Yet there is another kind of fear. There are a reverence and solemn fear that God uses to bestow wisdom and strengthen our faith (Proverbs 9:10). Jesus uses suffering for sanctification and salvation.

So it was no wonder that the first emotion mentioned regarding the assembled disciples after Jesus’ crucifixion was fear. They knew that Jesus said he would rise again on the They knew that Jesus said he would rise again on the third day. Yet instead of coming together in anticipation of the unfathomable, the disciples gathered in fear of the unknown. They were worried about what the church members would say or do. They had their focus on the people instead of the promise. Many times in worship we let distress rule the day. We try to create an atmosphere of worship pleasantries instead of wonder-working power. But the purpose we gather is for God’s passion not for placating people. We lock out what we know is right and settle for what will soothe the crowd. We lock ourselves into a worship rut because it is easy and acceptable instead of essential and irresistible.

But Christ was about to inject himself into their circumstances and turn their problems into praise. Jesus came to bring them peace. He knew they were perplexed and confused. Real peace is priceless! It gives you the emotional security to combat any crisis. So Jesus brought peace with his presence. The same is true for you today. Let Jesus’ presence in your heart and mind bring peace to your problems. You will not know real peace if you don’t have real problems! Emotional suffering is a path to spiritual growth. Let Jesus use his testing tool of suffering to strengthen your faith. 
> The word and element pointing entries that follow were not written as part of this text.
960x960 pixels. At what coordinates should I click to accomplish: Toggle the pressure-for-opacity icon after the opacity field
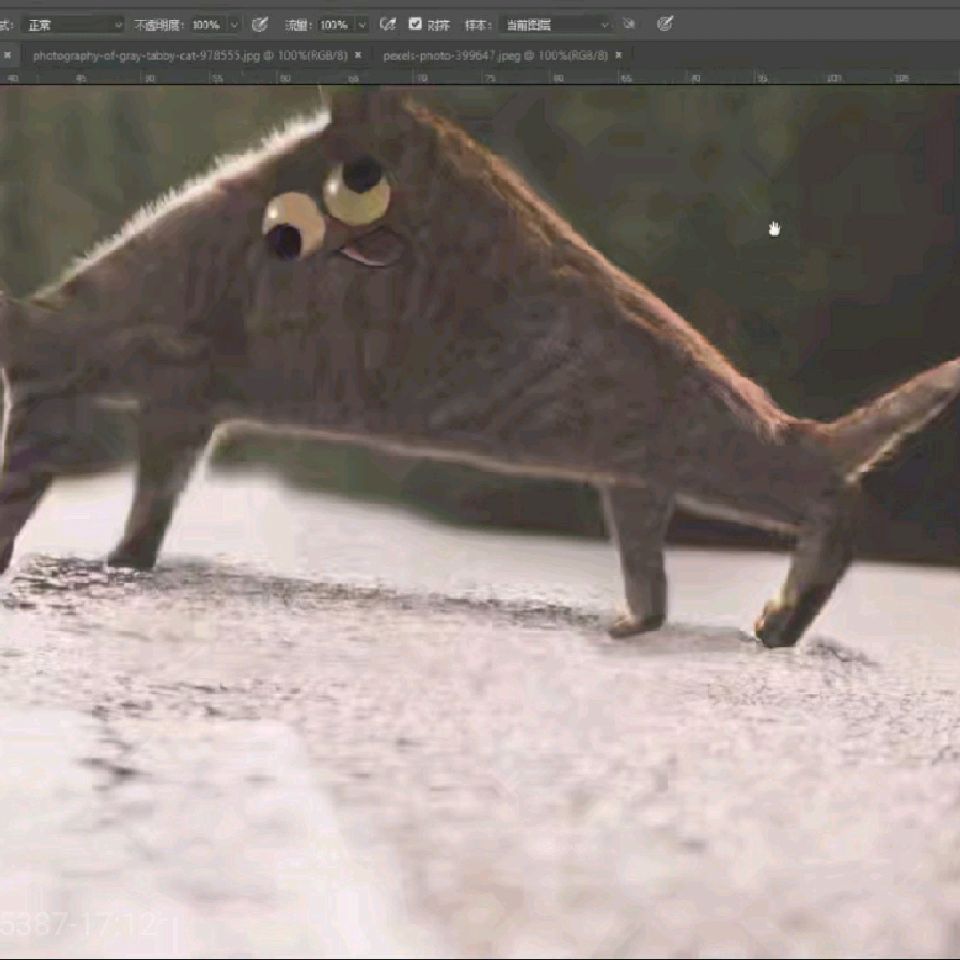(260, 24)
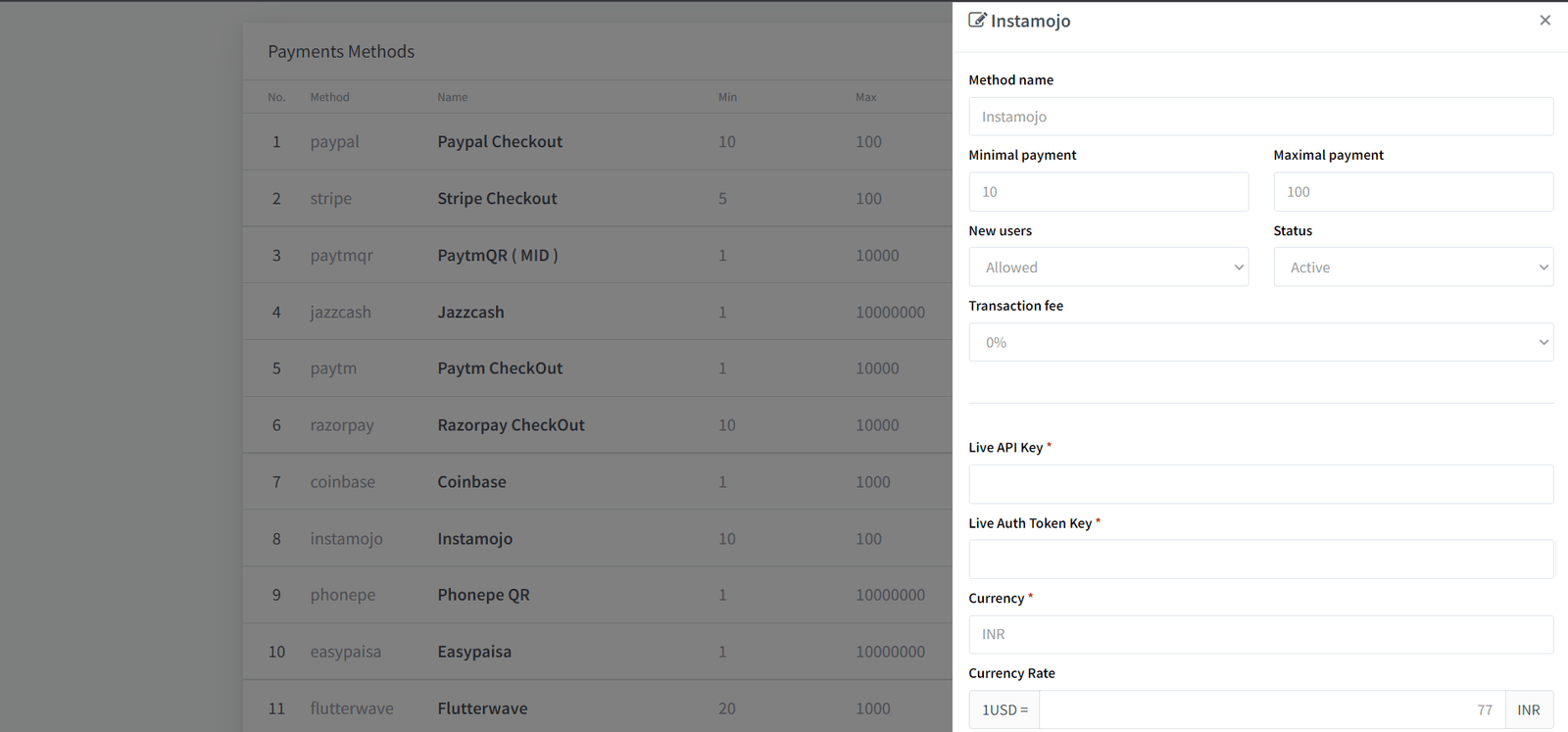Click the Maximal payment field
1568x732 pixels.
(x=1412, y=192)
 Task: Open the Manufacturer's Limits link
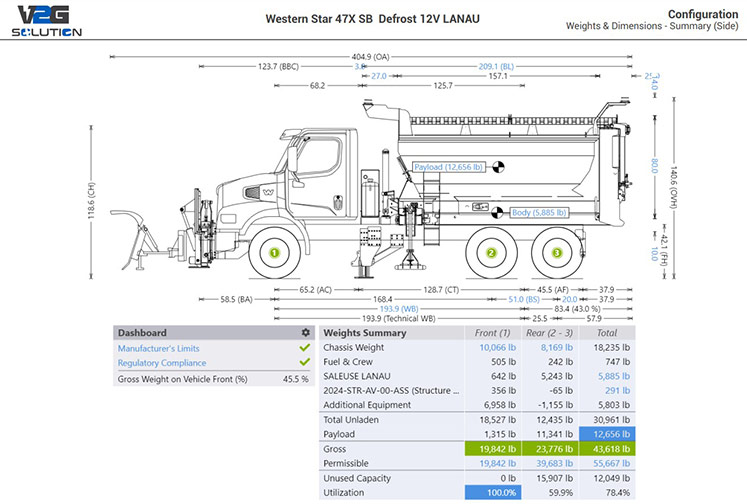[x=158, y=348]
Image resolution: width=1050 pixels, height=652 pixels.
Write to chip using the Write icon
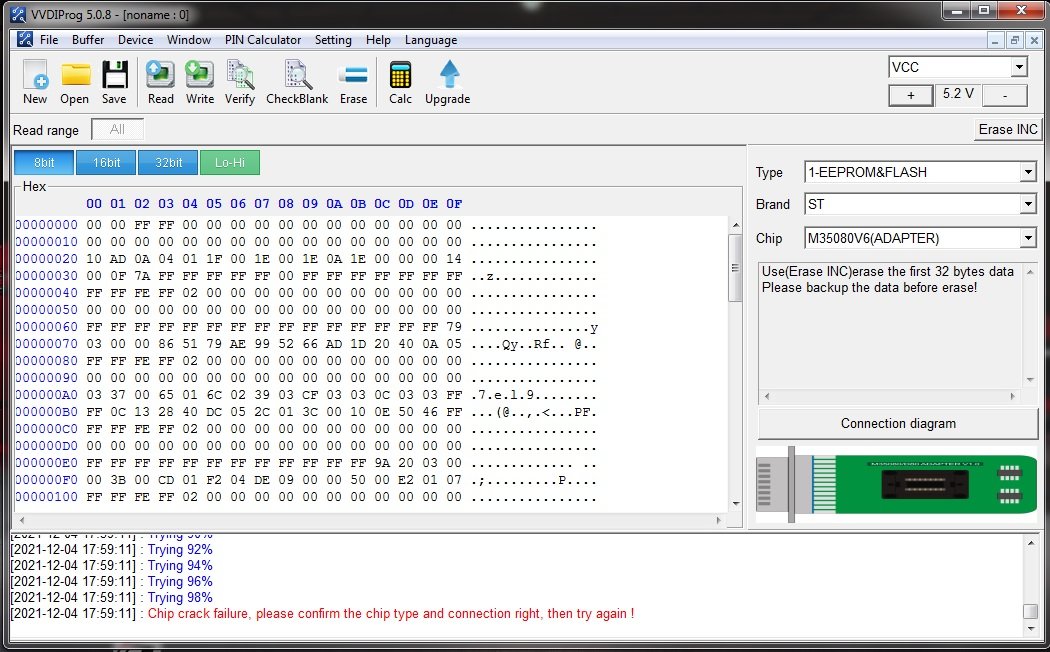pyautogui.click(x=200, y=81)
Why Gather: Being Overwhelmed 

“On one occasion while he was eating with them he gave them this command: Do not leave Jerusalem but wait for the gift my Father promised which you have heard me speak about. For John baptized with water, but in a few days you will be baptized with the Holy Spirit’” (Acts 1: 4-5). Jesus knew that now more than ever his disciples needed to be comforted and cleansed. In some way, they all had doubted. Now Jesus was in their midst to repair the breach and provide assurance that the promised gift of the Father would come. It is interesting that the Greek word for baptize (baptiz) also means to overwhelm. Jesus commanded his disciples to wait together to be overwhelmed. Jesus promised to overwhelm them with the Holy Spirit!

So many times we are overwhelmed by our jobs, ministries, families, and various personal responsibilities. How often are we overwhelmed and cleansed by the Holy Spirit? What a wonderful reason to gather. When we come together in unity and love, the sacred presence of the Holy Spirit is full and free. Let’s wait together and pray for Christ to fulfill his ancient promise in our lives today. Together we can be overwhelmed by the Holy Spirit and be immersed in God’s compassion and love.

Why Gather: To Receive Power 

“But you will receive power when the Holy Spirit comes on you; and you will be my witnesses in Jerusalem, and in all Judea and Samaria and to the ends of the earth” (Acts 1:8). There is strength in numbers. Jesus Christ knew that the disciples needed one another to withstand the trials and tribulations ahead. He commanded them to remain together until they received Holy Spirit power. Many times we don’t realize that the power God plans to bestow on us is ignited within the community of faith. We are enriched and embolden in an environment of encouragement and support. We learn and grow spiritually from interacting with one another which enables us to have the courage to go out and witness to the world. The place for passion is found in the garden of our hearts. As we bond together in community, we share the sacrifice, presence, and power of Jesus Christ to the world.